Digital Library
When the Classroom Turns Hostile: A Strategic Response to Extremism and Antisemitism in K-12 Education
Topic:
Antisemitism & Antizionism
Principal Investigators:
Dana Stangel-Plowe, Mika Hackner, Cliff Smith, Josh Weiner, David Bernstein, Daniel Newman, and Sharon Sorkin
Study Date:
2026
Source:
North American Values Institute (NAVI)
Key Findings:
The paper argues that rising extremism and antisemitism in K–12 education stem from systemic ideological capture rather than isolated incidents. The report contends that activist frameworks rooted in identity and power theories have become embedded across teacher training programs, unions, accreditation systems, state agencies, and school boards, shifting education away from academic instruction and civic formation toward political activism.
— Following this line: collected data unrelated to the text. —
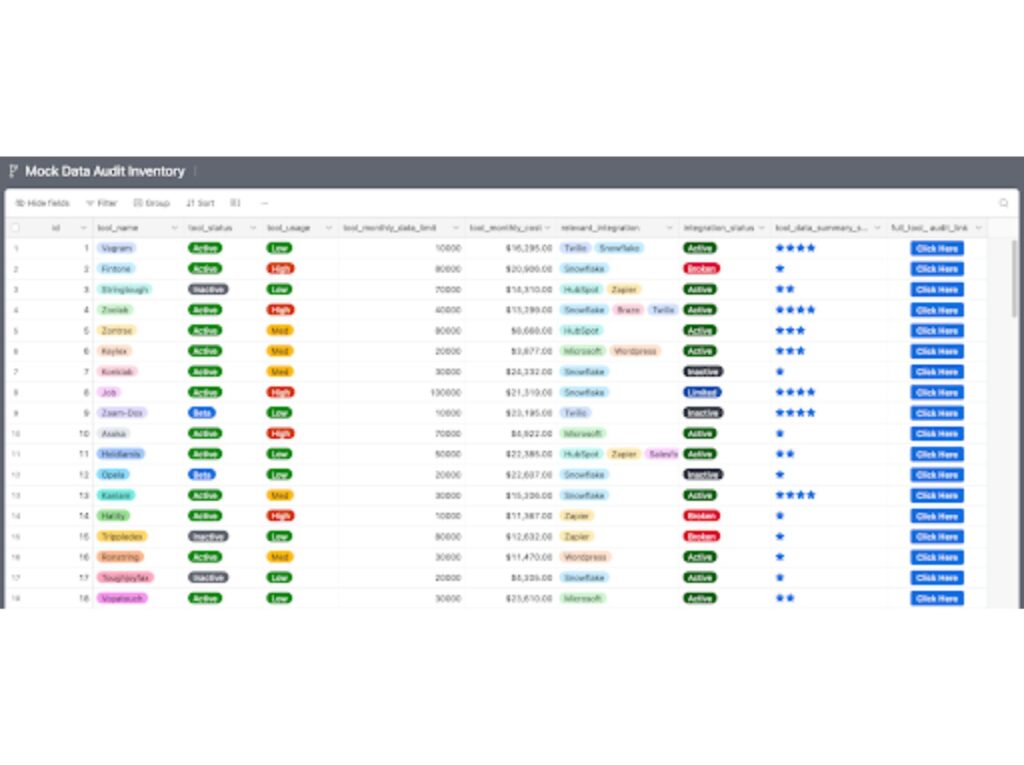Click the Sort toolbar icon

click(200, 203)
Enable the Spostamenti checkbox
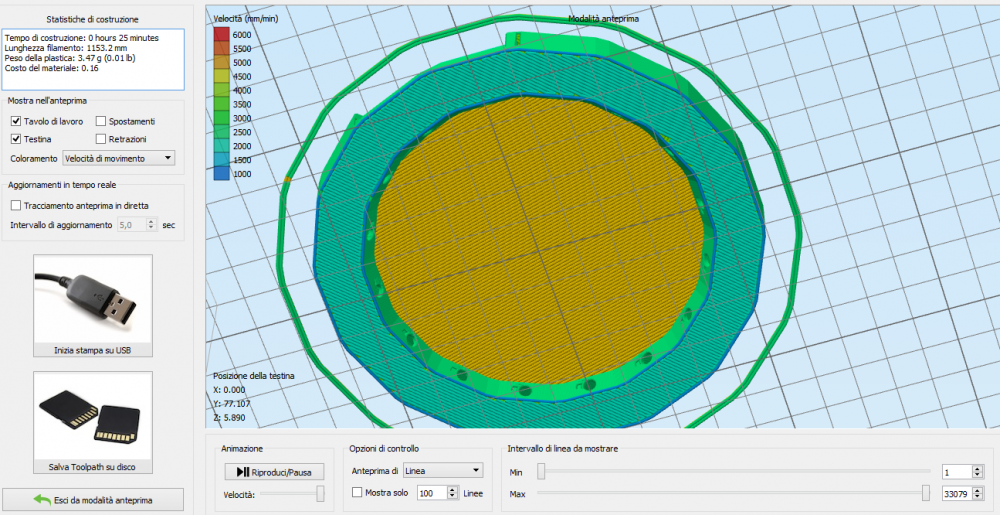This screenshot has width=1000, height=515. click(101, 121)
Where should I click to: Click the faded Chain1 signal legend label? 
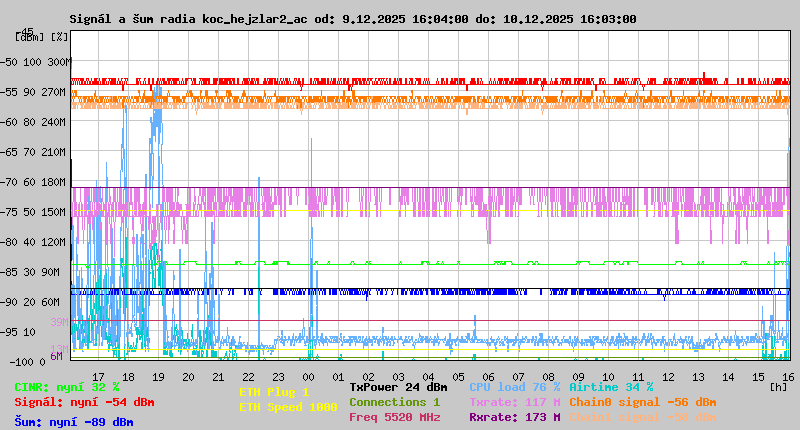[642, 417]
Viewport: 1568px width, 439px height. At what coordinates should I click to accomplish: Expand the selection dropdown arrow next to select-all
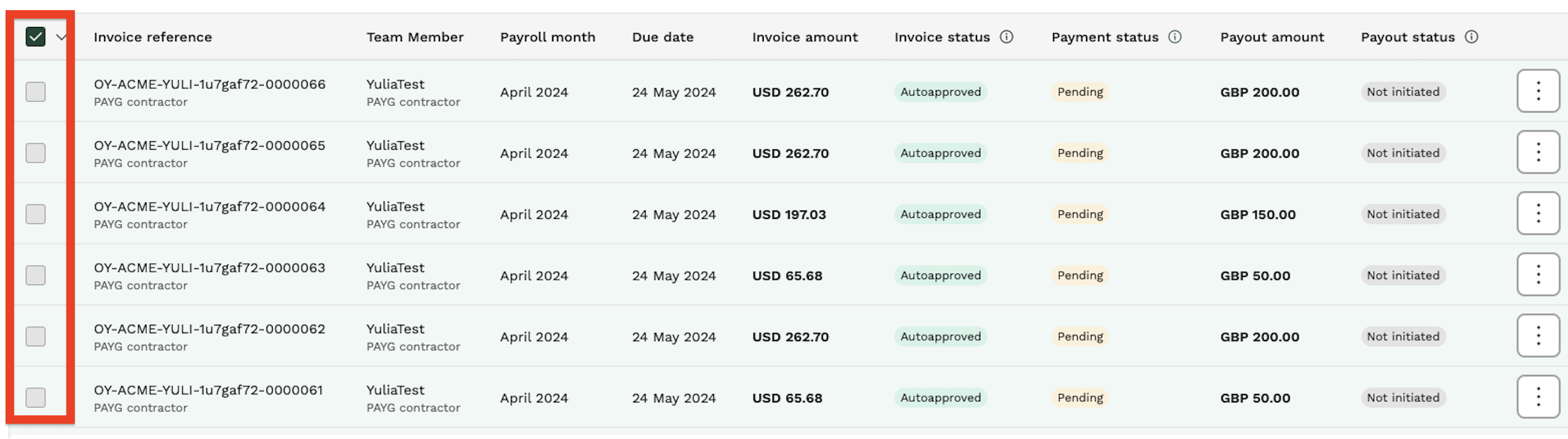[60, 38]
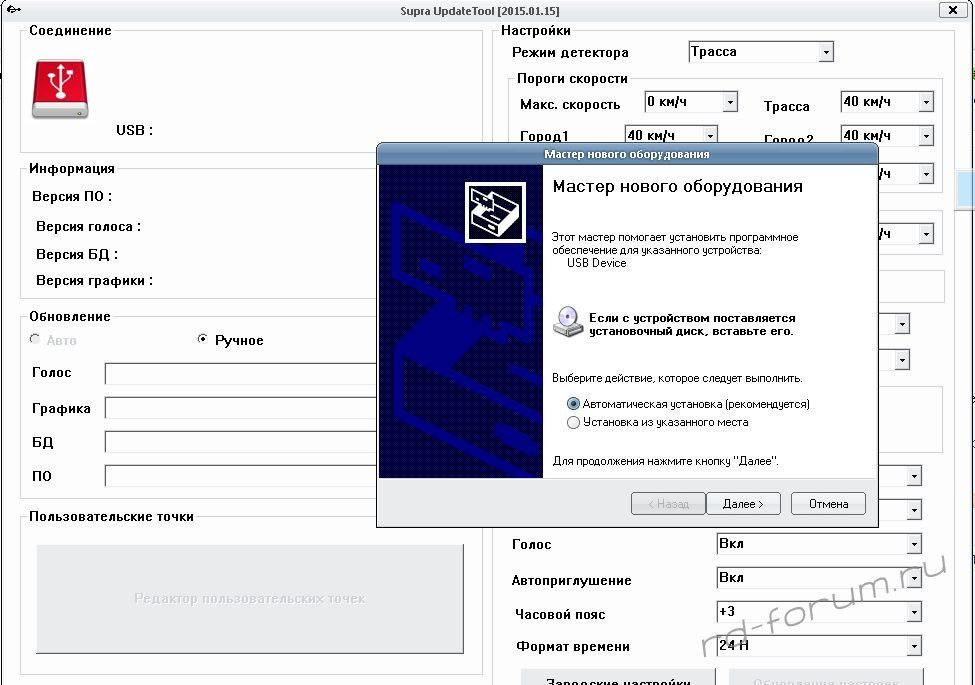Open the Трасса speed threshold dropdown

coord(926,102)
It maintains that common responses — such as Holocaust education, anti-bias training, or civil rights complaints — address symptoms but not root causes. Within what it describes as an “oppressor/oppressed” framework, even additional Jewish or Israel education may be filtered through narratives that cast Jews or Israel as inherently powerful or illegitimate. The paper maps how ideology spreads through teacher pipelines, unions, politicized curricula, activist networks, and foreign funding, and calls for a coordinated, multi-sector strategy focused on reforming teacher preparation, confronting union influence, strengthening state oversight, building cross-community coalitions, and reinforcing shared American civic values.
Methodology:
The paper is based on policy analysis, institutional mapping, review of curricula and public records, investigative research, and synthesis of secondary scholarship and reporting rather than original survey data.